SUPPLIED TEXT:

Reference: O. Anderson, N. Yu, K. Oikonomou, D. Wu. "On the Selection of Intermediate Length Representative Periods for Capacity Expansion." arXiv: 2401.02888, 2024.

Idea

The Snippet algorithm addresses a specific limitation of period-level selection: when selecting entire weeks (or multi-day blocks), a single anomalous day can make an otherwise typical week appear unrepresentative. Snippet solves this by comparing at the day level within multi-day windows.

The algorithm selects \(k\) sliding-window subsequences (e.g., 7-day blocks) from the time horizon. The distance from any individual day to a candidate subsequence is the minimum distance to any of that subsequence's constituent daily profiles. This means a candidate week is "close" to a given day if any of its 7 days resembles that day --- not just the week as a whole.

ASSIGNED TASK 1:
List every author named in the reference at the top of the Snippet algorithm text.
ASSIGNED TASK 2:
Continue the text on the Snippet algorithm, starting after its last sentence.

DATA SHOWN:
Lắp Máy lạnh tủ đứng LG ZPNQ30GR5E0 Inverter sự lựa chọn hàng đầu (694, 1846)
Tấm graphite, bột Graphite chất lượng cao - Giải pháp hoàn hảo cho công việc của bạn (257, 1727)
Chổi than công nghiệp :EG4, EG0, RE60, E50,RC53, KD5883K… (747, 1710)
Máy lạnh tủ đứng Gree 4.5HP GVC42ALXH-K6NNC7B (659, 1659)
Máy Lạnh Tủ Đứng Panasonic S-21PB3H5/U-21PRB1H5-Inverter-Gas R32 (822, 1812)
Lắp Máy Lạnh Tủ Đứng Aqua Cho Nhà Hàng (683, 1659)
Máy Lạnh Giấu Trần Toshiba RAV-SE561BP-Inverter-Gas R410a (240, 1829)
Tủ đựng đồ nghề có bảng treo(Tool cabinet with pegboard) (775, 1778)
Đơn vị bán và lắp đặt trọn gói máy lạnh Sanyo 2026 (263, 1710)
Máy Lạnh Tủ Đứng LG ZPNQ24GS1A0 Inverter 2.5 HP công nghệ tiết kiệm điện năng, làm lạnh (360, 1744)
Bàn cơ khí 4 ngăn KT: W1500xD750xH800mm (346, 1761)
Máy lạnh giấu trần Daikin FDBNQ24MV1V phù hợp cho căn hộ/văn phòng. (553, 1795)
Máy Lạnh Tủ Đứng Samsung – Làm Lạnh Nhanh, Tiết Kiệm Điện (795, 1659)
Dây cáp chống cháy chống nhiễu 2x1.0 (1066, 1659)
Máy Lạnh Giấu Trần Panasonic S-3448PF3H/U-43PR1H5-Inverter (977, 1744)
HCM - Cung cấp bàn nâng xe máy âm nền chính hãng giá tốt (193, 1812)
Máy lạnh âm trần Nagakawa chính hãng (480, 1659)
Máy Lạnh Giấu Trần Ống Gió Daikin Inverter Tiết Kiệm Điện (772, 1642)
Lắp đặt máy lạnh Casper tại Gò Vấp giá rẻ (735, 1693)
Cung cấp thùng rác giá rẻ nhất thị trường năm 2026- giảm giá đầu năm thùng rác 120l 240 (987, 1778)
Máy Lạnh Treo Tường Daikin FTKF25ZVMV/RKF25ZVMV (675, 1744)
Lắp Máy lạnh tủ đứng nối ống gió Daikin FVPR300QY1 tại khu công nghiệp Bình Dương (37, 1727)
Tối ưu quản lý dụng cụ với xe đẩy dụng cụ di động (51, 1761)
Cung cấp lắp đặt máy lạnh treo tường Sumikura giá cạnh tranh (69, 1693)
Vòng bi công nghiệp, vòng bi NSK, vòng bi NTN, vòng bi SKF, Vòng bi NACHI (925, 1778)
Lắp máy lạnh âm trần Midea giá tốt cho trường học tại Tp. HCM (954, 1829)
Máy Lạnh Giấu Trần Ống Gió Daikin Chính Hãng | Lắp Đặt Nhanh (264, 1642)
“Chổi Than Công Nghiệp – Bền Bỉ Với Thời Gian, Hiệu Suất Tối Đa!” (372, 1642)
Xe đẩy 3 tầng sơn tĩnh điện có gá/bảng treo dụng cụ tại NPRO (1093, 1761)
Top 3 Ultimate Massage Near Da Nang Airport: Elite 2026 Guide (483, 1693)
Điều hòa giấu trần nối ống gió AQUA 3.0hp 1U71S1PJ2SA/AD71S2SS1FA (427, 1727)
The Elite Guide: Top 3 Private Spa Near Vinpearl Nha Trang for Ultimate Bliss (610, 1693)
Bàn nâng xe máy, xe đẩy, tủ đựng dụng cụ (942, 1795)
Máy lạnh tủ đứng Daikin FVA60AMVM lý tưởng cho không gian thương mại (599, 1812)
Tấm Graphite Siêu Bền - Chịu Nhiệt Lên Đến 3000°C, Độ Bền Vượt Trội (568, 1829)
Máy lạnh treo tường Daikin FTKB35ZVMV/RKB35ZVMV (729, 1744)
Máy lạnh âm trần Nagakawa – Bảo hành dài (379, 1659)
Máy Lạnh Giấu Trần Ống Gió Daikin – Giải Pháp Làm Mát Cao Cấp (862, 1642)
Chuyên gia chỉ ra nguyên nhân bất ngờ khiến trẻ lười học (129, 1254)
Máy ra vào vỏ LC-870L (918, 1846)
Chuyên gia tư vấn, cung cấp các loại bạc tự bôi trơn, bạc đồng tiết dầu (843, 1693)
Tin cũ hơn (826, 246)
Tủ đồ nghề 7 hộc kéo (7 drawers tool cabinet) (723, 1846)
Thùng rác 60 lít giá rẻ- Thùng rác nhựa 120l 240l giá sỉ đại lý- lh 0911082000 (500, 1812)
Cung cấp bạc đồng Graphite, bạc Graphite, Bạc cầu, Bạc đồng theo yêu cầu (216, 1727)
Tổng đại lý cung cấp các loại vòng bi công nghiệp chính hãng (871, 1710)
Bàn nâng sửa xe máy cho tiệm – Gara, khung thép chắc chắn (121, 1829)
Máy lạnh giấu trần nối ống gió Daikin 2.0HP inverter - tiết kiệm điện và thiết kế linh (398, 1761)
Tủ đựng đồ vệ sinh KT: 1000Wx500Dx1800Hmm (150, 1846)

ANSWER SECTION 1:
O. Anderson, N. Yu, K. Oikonomou, D. Wu

ANSWER SECTION 2:
Algorithm

  1. Flatten each day's hourly values across all variables into a profile vector \(\mathbf{d}_i \in \mathbb{R}^{H \times V}\) (e.g., 24 hours \(\times\) 3 variables = 72 dimensions).
  2. Generate \(C\) sliding-window candidates of length \(L\) days with stride \(s\): $$ C = \lfloor (N - L) / s \rfloor + 1 $$
  3. Compute a distance matrix \(\mathbf{D} \in \mathbb{R}^{N \times C}\) where: $$ D_{i,j} = \min_{l \in \text{candidate}_j} | \mathbf{d}_i - \mathbf{d}_l |^2 $$
  4. Greedy p-median selection (\(k\) iterations): at each step, pick the candidate that most reduces the total per-day minimum distance.
  5. Assign each day to its nearest selected candidate. Weights are the fraction of assigned days: \(w_j = n_j / N\).

Framework Decomposition

Pillar Setting
F DirectProfileFeatureEngineer (raw hourly profiles, flattened)
O Internal: total per-day minimum distance. External ObjectiveSet for post-hoc only.
S Subset (sliding-window subsequences)
R Pre-computed (assignment fractions). The external RepresentationModel is skipped.
A Greedy p-median

Usage

Snippet requires daily slicing and works best with DirectProfileFeatureEngineer:

import energy_repset as rep

slicer = rep.TimeSlicer(unit='day')
context = rep.ProblemContext(df_raw=df_raw, slicer=slicer)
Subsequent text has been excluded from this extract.